Он не знал, что ответить.
— Я поясню, — продолжал священник. — Когда-то, несколько столетий назад, обеспеченные люди приходили к нам, и церковь за их деньги выдавала небольшие свитки бумаги, перевязанные тесемкой — индульгенции, в которых были прописаны их грехи и их отпущения. А назавтра, откупившись, они с чистой совестью продолжали делать то же, что и вчера. Я хочу внести ясность и не хочу Вас обманывать. Только искреннее раскаяние сможет облегчить душу человека. Вы не хотите говорить, да и не в этом дело. Иной раз должно понадобиться достаточно времени и много сил, чтобы искупить содеянное. И поэтому вот уже два столетия мы не выдаем эти «прощательные» свитки. Мы не можем за человека решить его проблему с его же совестью. Мы можем лишь приблизить его к Богу и наставить его на этот путь. Но главное должен сделать человек сам. И только истинное раскаяние, данное трудом, молитвой и его поступками, сможет ему помочь… Вы уверены, что после того, что я Вам сказал, Вы хотите сделать для церкви этот дар? — и он придвинул к нему этот чек.
— Да. Иначе я не пришел бы в храм католический. Я православный.

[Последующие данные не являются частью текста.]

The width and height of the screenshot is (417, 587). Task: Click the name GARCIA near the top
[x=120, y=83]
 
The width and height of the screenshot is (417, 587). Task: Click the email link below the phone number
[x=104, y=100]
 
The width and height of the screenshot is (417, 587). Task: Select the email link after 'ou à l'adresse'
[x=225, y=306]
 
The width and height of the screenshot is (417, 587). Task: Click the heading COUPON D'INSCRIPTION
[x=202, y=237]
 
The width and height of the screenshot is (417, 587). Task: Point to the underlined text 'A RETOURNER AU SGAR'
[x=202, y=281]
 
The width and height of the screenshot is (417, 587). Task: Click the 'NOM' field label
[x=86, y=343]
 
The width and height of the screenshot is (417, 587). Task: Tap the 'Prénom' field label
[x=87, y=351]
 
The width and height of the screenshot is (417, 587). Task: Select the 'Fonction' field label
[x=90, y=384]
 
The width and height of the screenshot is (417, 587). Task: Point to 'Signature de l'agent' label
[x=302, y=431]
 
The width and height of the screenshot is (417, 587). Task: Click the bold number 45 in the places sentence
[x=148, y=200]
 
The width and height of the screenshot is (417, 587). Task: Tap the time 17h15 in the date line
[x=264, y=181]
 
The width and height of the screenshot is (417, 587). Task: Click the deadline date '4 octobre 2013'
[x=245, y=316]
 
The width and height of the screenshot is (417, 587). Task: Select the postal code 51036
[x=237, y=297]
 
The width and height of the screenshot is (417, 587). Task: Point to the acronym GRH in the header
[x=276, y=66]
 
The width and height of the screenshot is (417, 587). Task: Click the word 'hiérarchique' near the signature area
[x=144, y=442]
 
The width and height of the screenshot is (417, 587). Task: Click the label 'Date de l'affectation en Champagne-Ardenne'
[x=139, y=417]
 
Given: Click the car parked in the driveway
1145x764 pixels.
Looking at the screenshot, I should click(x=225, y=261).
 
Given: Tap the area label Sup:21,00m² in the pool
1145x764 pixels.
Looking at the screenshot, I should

И там бы исповедовался и просил о чем-то.
— Ну, все мы дети Господа, — смиренно ответил священник.
— И поэтому искренне прошу принять его.
Настоятель Собора теперь как-то подобрался, встал и торжественно, но искренне поблагодарил его… А стены этого величественного Собора почтительным эхом вторили ему.
— И да будет с Вами Господь, — священник вежливо поклонился.

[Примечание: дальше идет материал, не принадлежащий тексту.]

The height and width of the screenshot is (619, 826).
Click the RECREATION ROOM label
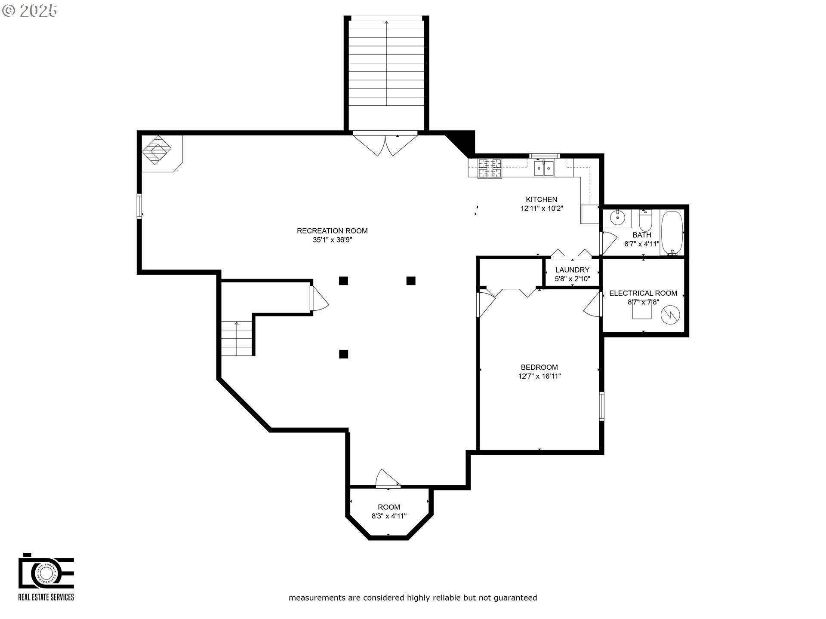click(x=332, y=231)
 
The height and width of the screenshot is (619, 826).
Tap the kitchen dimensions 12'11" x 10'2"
click(x=542, y=208)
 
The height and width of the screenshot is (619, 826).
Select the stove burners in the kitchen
click(x=490, y=168)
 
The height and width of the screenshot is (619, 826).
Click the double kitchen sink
click(x=544, y=168)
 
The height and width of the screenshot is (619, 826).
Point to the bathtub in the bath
click(x=672, y=233)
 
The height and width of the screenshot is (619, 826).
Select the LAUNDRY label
click(x=572, y=270)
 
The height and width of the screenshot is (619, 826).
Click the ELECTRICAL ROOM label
click(x=643, y=293)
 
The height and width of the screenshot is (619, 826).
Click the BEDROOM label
click(x=539, y=367)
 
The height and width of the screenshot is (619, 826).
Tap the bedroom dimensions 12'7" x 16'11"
click(x=539, y=376)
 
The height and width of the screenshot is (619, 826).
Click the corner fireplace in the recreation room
click(x=157, y=150)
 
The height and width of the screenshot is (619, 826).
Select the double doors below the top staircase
click(x=385, y=145)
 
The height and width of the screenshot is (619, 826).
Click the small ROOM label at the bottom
click(x=389, y=507)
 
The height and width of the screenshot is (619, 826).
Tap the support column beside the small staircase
click(x=343, y=354)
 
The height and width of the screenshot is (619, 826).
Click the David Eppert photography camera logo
click(x=46, y=572)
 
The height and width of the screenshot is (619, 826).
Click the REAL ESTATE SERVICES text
click(x=46, y=597)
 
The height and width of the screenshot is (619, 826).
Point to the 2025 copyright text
click(x=30, y=11)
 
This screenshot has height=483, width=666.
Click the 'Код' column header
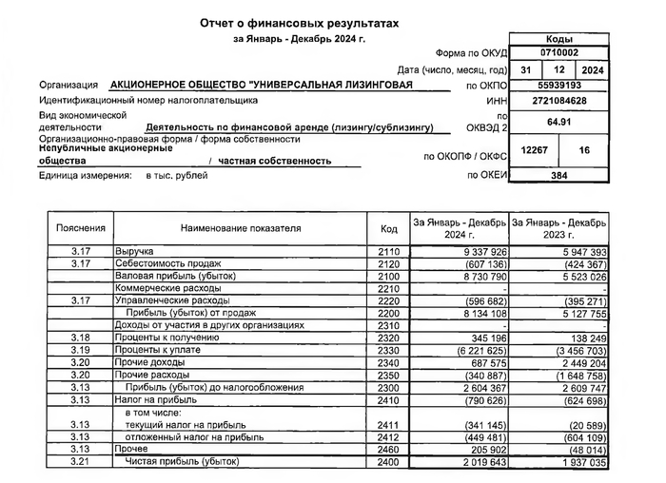[388, 228]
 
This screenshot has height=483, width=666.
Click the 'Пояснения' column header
[73, 228]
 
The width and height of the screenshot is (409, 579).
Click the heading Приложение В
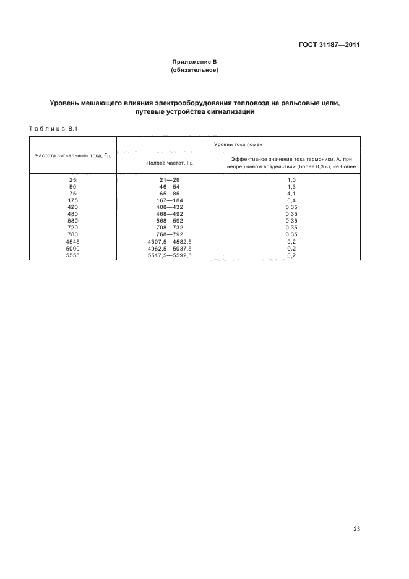(195, 62)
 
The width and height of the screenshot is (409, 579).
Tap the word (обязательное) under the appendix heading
(195, 71)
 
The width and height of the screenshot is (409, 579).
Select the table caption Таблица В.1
(52, 128)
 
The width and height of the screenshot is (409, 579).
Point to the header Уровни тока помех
(238, 144)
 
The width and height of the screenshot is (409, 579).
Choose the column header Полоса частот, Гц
(170, 162)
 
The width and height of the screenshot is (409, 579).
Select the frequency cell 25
(73, 179)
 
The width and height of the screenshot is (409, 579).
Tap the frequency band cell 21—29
(170, 179)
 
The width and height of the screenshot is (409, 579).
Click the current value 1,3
(291, 186)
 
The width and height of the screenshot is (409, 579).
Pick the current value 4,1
(291, 193)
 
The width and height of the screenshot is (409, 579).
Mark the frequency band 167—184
(170, 200)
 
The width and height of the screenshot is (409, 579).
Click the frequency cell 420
(73, 207)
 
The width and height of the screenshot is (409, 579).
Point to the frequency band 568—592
(170, 221)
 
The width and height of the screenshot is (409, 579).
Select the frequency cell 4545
(73, 241)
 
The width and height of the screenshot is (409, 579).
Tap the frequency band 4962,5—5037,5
(170, 248)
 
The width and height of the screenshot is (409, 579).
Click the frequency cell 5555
(73, 255)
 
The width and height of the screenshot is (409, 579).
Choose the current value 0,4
(291, 200)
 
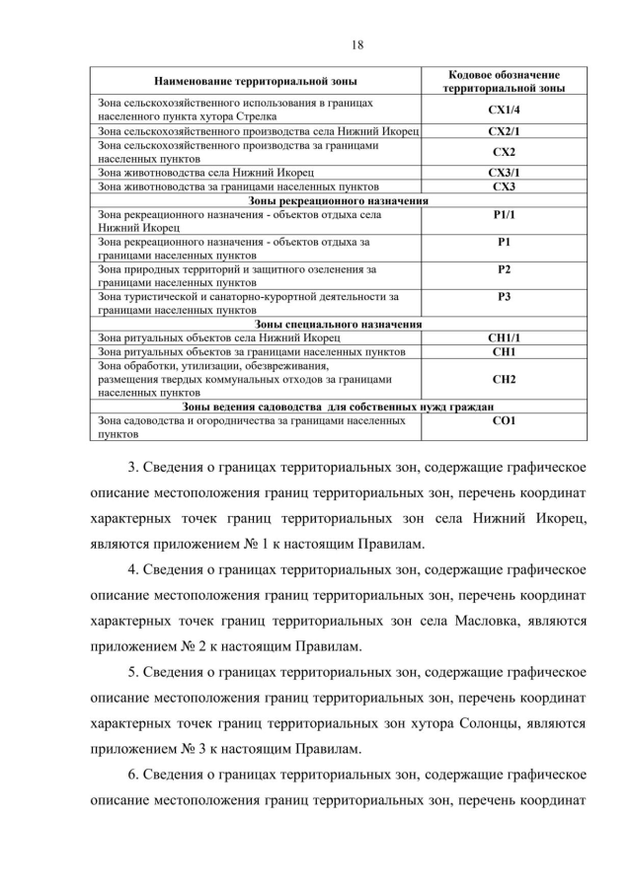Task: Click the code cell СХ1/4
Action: [504, 109]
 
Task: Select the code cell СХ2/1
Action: [504, 130]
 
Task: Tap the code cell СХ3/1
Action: [504, 173]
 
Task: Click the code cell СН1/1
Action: [504, 336]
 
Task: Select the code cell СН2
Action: [504, 378]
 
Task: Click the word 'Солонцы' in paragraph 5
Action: [482, 722]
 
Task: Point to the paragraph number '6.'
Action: [136, 773]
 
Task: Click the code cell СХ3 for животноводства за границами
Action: [504, 186]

Они уже начали расходиться по разные стороны, каждый в свою дверь. Настоятель внезапно обернулся и, хитро улыбаясь, воскликнул:
— Вы сказали в начале нашего разговора — «это почти все — что у меня есть».
— Да, Ваша честь, — ответил он.
— А «почти» не считается!.. Ну-ну… Я пошутил… Прощайте.
Двери обители закрылись, двери Собора сомкнулись за его спиной, и теперь только чувство смятения и облегчения оставалось после той встречи…
«Этот экзамен наконец сдан!» — подумал он, покидая это святое место. Но он только что оставил там почти все свои деньги! И все же, кроме чувства облегчения, не испытывал ничего — значит, был на верном пути. Но «почти не считается» — и священник прав. Он пойдет до конца. Только почему он ничего не рассказал ему? Его бы поняли и, наверное, помогли. Нет, теперь он сам будет справляться с этим. И, наверное, только один человек оставался на земле, кому он смог бы доверить это. Но она и так знала обо всем, только ее не было рядом.
Был май месяц. Все уже цвело и дышало летом в этой прекрасной стране. Париж тепло попрощался с ним, отправляя в беспрерывное странствие этого богатого-бедного русского француза. Когда ты приедешь сюда снова, Нотр-Дам де Пари увидишь в лесах. Ты помог обрести ему еще одну жизнь и еще одну молодость.
Он ехал, и какое-то необычное чувство волновало его. Как будто он познал что-то новое для себя. Он никогда за последнее десятилетие ничего не делал для кого-то, только всегда для себя одного. И даже отдавая свою фирму старому другу, он не дарил, а продавал ее. И это было нормально и по правилам. И делал это снова для себя, потому что хотел избавиться от нее. Но теперь… Теперь он отдал все, что он заработал там за те свои десять лет. И теперь испытывал какое-то невероятное облегчение и радость. Наверное, этого не понять никому. Тот, у которого не было столько денег, не поймет, потому что у него их столько не было. А у кого они были и есть, так не поступят. Тогда зачем он сделал это? Неужели он верит в сказку той цыганки? И только став бедным, он снова вернет ее. А может, она вообще имела в виду совсем другое, а он снова не понял ее? Мог ли он ради Мари сделать это? Он и сделал это ради нее. Нет! Он снова сделал это ради себя, потому что не мог без нее. Но зато как удивительно ему было сейчас!